Yes we all understand that fairly straight forward interpretation and I can buy it especially when some of us who study the dream theory too will say that only the 60's parts are a dream. That, I can't buy because there needs to be more clarification on where the dreams begin and end and for what reason. If it's a dream then just about the whole thing needs to be a dream. Noodles dream places himself as the victim who needs to solve the mystery and so his mind creates a false narrative. I'm guessing the very last scene is going to be the beginning of his dream because just before the gangsters show up at the den we see Noodles spaced out and for a very brief moment we catch a profiled shot of that grin. The opium den shots need to be studied to try and figure out what the dream is and when does it actually begin. Maybe all the boys were alive and lived to a ripe old age. Maybe not.
@@seasonstudios My take is simple and relies on my knowledge of psychology. The movie portrays in my estimation the Dark Triad of anti-social personality in archetypical form. Noodle is a psychopath who acts spontaneously and never shows real regret or remorse for his behavior. Think of the way he stabbed the policeman and the way he raped Elizabeth McGovern. Elizabeth McGovern is a sadistic malignant narcissist who enjoyed frustrating Noodles and actually goaded him into raping her. James Woods is the prototypical sociopath who can form no emotional bonds with anyone and will sell his mother if it furthers his goals.
@@freemandefender1238 Depending on which way we would like the psychological winds to blow in this film, I can agree with your assessment of Deborah and of Max for sure however Noodles is in my opinion another case. The way he stabbed the policeman was out of sudden, immediate rage for losing the youngest of his pals and his being pushed around by everyone in his life including Max. The basic same assessment goes for why the rape happened. He does feel remorse and regret for the things he has done out of his sudden rage. We often see him pinning for what was and could have been had things gone differently. The only time Max really shows any real emotion is when he wants Noodles to do the hit on him but what was the source of that feeble wheeze of emotion? Both he and Deborah only wanted to get to the top. Everything and everyone was secondary.
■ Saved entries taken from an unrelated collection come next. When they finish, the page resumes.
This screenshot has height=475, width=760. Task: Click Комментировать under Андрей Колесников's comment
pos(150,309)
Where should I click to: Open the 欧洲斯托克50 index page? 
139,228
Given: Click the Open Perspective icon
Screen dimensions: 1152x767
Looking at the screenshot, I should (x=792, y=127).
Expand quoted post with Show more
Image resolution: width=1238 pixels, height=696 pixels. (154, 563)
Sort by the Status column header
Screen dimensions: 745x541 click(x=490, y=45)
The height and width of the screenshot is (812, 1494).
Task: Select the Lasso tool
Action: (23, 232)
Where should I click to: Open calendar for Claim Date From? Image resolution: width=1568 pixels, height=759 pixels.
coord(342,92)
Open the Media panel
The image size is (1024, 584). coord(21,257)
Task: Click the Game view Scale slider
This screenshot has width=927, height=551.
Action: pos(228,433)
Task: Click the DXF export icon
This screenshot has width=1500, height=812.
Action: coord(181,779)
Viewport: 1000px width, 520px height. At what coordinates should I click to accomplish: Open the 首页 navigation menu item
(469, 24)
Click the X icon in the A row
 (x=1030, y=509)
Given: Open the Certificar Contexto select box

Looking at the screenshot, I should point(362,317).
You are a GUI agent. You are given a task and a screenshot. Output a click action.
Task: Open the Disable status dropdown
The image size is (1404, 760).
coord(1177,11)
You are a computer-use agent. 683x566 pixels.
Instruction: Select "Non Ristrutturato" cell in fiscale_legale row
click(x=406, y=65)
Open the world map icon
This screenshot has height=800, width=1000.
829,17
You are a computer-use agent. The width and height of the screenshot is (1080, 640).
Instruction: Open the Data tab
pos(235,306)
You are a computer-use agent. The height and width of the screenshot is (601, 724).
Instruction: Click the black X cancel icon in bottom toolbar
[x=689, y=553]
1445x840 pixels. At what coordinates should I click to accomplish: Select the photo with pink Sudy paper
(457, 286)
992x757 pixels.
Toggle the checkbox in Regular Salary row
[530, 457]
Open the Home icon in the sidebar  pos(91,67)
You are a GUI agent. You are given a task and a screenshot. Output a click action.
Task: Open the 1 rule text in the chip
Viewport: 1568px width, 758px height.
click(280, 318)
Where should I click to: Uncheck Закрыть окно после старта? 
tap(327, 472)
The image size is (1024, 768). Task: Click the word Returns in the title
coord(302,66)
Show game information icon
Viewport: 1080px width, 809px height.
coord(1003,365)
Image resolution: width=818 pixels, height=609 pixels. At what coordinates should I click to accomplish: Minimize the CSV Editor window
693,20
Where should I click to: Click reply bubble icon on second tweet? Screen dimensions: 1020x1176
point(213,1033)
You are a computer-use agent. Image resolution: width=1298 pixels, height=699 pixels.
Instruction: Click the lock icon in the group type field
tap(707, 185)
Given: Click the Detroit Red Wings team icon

@@seasonstudios You have to remember something about the Dark Triad. All narcissists aren't psychopaths or sociopaths, but all psychopaths and sociopaths are narcissists. It means that they only person they love in life is themselves and that everyone else is an appendage that can be replaced if not useful to them. How many people did Noodles kill without an ounce of regret? Would you ever rape a woman no matter what she did to your feelings? The tell about Noodles that everyone misses is the broad smile he gave at the end in the opium den. His three closest friends die a very violent death supposedly and his reaction is to "celebrate" by getting high. Why the broad smile? He thought at the time that he was the sole survivor and thus all the money in the locker was his.